__Description of the task__. Once the line with "Close the Add Frames dialog" is found, write it out along with each later line exactly, through the end of the entries, skipping every picture.

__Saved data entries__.
::::::

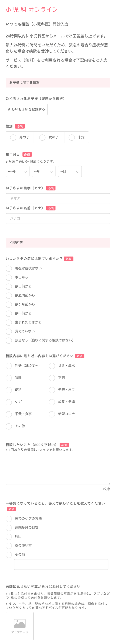Click the 小児科オンライン logo
The image size is (116, 644).
point(32,10)
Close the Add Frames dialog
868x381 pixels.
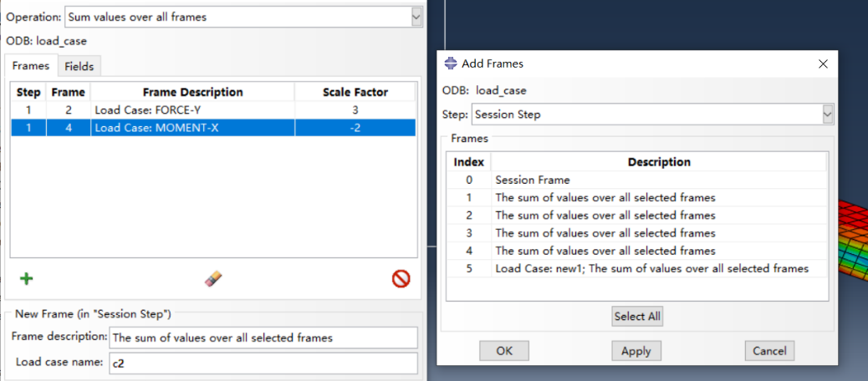pyautogui.click(x=823, y=64)
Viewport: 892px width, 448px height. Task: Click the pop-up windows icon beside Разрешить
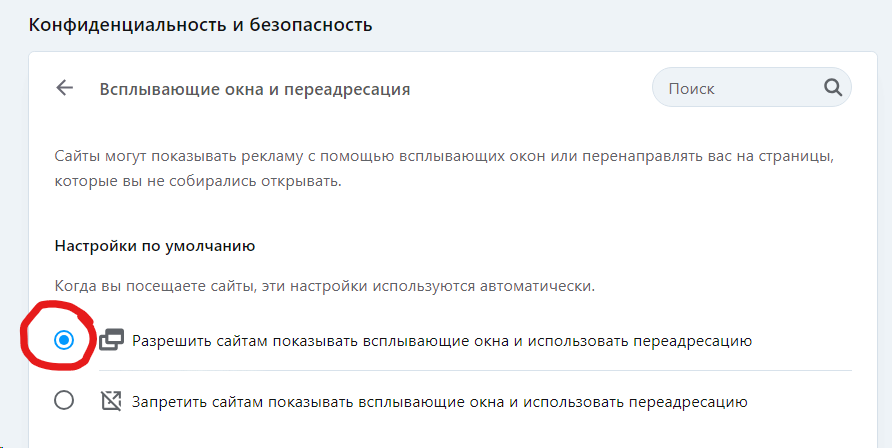pos(112,340)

::::::

__Task solution__.
Close the Add Frames dialog
868x381 pixels.
pyautogui.click(x=823, y=64)
Viewport: 892px width, 448px height. Task: Click the pop-up windows icon beside Разрешить
pos(112,340)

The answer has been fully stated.